A Most Misunderstood Book

I just finished reading the '95 edition and am looking forward to reading the updated version. I would highly recommend this book to any beginning investor (spare me Suze Orman!), or to experience investors who may have dismissed it based on mainstream media characterizations.After hearing so much about this book over the years, I was surprised after reading it how misunderstood it is.As it turns out, Malkeil is a "weak" random walker by his own definition, and sometimes mildly mocks the "strong" random walkers who claim all relevent information is reflected in stock prices at all times.

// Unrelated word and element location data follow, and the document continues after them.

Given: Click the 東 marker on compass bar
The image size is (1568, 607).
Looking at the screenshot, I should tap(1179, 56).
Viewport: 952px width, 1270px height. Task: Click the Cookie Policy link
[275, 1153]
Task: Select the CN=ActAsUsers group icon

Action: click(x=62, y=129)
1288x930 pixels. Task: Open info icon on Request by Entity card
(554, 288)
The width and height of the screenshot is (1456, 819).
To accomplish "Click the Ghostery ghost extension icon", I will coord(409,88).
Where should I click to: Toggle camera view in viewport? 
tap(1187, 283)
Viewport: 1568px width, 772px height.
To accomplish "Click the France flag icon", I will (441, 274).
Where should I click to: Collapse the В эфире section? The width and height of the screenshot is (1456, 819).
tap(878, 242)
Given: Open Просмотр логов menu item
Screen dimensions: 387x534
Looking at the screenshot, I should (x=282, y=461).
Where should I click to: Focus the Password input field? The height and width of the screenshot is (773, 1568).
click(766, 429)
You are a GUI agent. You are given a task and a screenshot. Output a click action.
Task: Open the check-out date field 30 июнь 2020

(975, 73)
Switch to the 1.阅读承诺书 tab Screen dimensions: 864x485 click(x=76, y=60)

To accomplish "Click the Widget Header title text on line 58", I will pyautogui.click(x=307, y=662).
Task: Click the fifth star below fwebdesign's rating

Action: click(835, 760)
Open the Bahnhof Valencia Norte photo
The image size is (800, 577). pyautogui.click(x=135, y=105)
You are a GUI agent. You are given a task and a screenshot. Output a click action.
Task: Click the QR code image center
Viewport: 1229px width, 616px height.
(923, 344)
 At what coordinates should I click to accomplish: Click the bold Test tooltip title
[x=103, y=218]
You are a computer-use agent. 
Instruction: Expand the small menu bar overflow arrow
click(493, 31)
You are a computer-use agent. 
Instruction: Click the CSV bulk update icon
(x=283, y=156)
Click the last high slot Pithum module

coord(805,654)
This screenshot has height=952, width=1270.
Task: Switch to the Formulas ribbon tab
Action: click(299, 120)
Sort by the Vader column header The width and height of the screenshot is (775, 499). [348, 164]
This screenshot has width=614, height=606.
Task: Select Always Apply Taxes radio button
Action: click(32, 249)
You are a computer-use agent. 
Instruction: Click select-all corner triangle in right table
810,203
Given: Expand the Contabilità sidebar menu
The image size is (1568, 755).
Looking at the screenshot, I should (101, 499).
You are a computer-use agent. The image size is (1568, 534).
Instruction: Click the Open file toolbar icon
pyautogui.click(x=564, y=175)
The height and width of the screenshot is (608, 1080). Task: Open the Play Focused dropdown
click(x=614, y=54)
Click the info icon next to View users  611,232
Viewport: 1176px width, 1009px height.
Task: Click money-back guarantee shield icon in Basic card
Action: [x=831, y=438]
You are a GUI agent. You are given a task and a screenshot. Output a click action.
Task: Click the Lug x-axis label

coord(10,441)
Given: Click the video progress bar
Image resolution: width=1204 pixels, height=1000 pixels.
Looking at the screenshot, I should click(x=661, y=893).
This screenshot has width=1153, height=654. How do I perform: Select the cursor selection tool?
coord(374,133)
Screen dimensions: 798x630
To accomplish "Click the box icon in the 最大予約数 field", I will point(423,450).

I had always dismissed this book as an absurdity based on the understanding that it espouses the strong approach. It most assuredly does not.He begins the book talking about historic market bubbles and their eventual collapses as examples of ineffecient markets. At the close he describes his inventments in discounted closed end funds as an example of exploiting a market inefficiency.His thesis is that inefficiencies and insider information can be exploited, but such opportunities are difficult to identify, may be inaccessible to the average investor, and do not persist. So in the absence of this information, how is one to invest over the long term? Mainstream media latches onto the stock indexing approach as though it was the sole method espoused by the author. Although Malkiel presents a compelling case for indexing, and discredits technical analysis outright, his approach is hardly dogmatic and often nuanced.Other noteable misunderstandings about this book are too numerous to mention here; often purchased but rarely read it seems.